Наша ванная похожа на поэму сбрендившего гения. Она огромна и необъятна, как загрязненный химическими отходами океан. В ней все течет и все изменяется: отваливается пластами вечно сырая штукатурка, постоянно заклинивает кран горячей воды. Правда, кран с холодной водой тоже вторую неделю находится при последнем издыхании, но это уже стабильная агония, и мы к ней привыкли. Странного вида тряпочки замещают тут все технические новшества последних десятилетей; а желтый, как луна или сыр, кафель... Когда-то он здесь был, это точно.
Сама ванная спорит глубиной с Байкалом, объемами - с озером Чад, а вот возможность поплавать в ней приблизительно такая же, как в мираже, в пустыне Гоби. И все помещение сплошь заставлено тазами и тазиками разных форм и цветов, которые все соседи упоенно ссужают друг другу в период больших стирок или консервации.
- Я творил сегодня ночью, - сообщает мне пан Копыхальский, вытирая мокрую голову огромным ярко-оранжевым полотенцем. - А утром нажарил котлет. Ступайте, паненка, поешьте, а я почитаю Вам свой опус. Это не Мицкевич, но уже и не Тувим.

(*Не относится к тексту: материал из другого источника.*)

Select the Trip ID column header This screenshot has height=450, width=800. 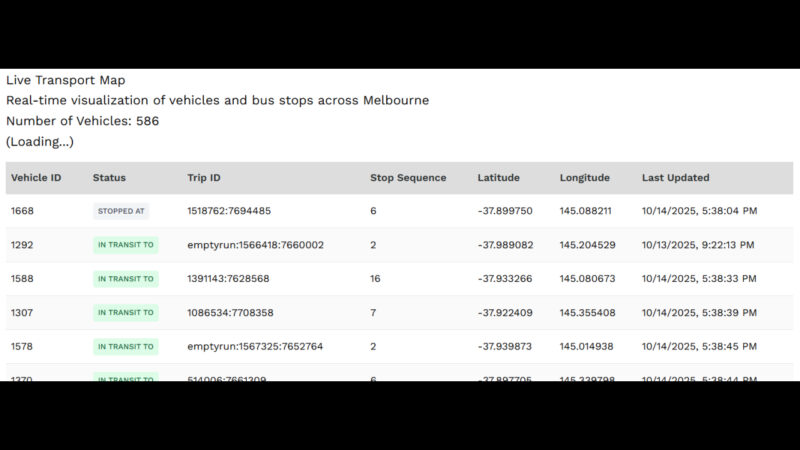click(x=204, y=178)
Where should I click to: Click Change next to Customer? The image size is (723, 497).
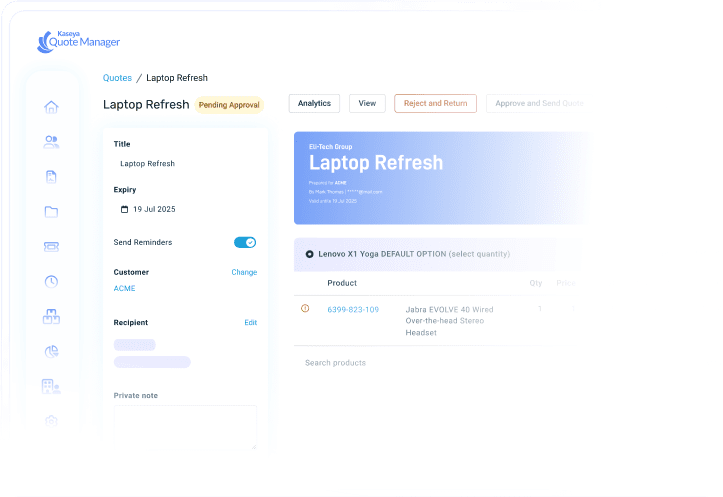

В скобках нужно отметить, что Тувим олицетворяет собой нижнюю границу его творчества. Я бы отказалась, но это нанесет серьезную травму его ранимой душе. Да и котлеты пану Копыхальскому удаются гораздо лучше, чем все остальное. Вот если бы он открыл кооперативное кафе... Но нет-нет, его бы атаковали мафиози всех рангов. Это как наркотик, один раз съешь, а потом уже никогда не меняешь квартиру, чтобы быть поближе к этому великому кулинару.
Я счастлива тем, что стихотворение оказалось небольшим, и даже сносным.
- Вы приняли это? - спрашивает пан Копыхальский, - В душу? Еще глубже?
- М-м, конечно, - отвечаю я предельно честно. Я глубоко убеждена в том, что желудок лежит глубже, чем душа. - Восхитительно.
Теперь я могу идти на то, что раньше называли службой.
- Выпейте филиджаночку кавы! - кричит мне вслед пан Копыхальский.
Но я всем телом изображаю отрицание: силы нужно беречь, впереди теплая встреча с сотрудниками. А у меня иногда возникает впечатление, что наша фирма не производит ничего, кроме пустых чашек из-под черного кофе, с сахаром или без оного.
- Тонечка! Тося! - доносится из недр нашей коммунальной пещеры. - Добрый день, птичка моя! У Вас еще сохранилась та помада от "Ланкома" карминового цвета? Она мне необходима теперь же, и больше, чем воздух.
Это Полина. Она артистка, контральто, концерты, филармонии, консерватории, букеты, необъятный бюст... Вот-вот, сначала входит бюст, затем уже Полина. Глядя на Руслану Пысанку, она скептически хмыкает. Но до Монсератт Кабалье ей еще далеко, особенно в плане вокала. Но уже близко к Марии Каллас - особенно, в личной жизни. С той только разницей, что бросил ее не миллиардер Онассис, а личность гораздо более скромная, но демонически притягательная. Откровенно говоря, я его ненавижу, за то, что он оставил Полину в ее непереносимом, удушливом, тоскливом одиночестве, потому что теперь мне приходится выслушивать подробнейший отчет об их совместном проживании как минимум три раза в неделю, и каждый раз со всеми подробностями.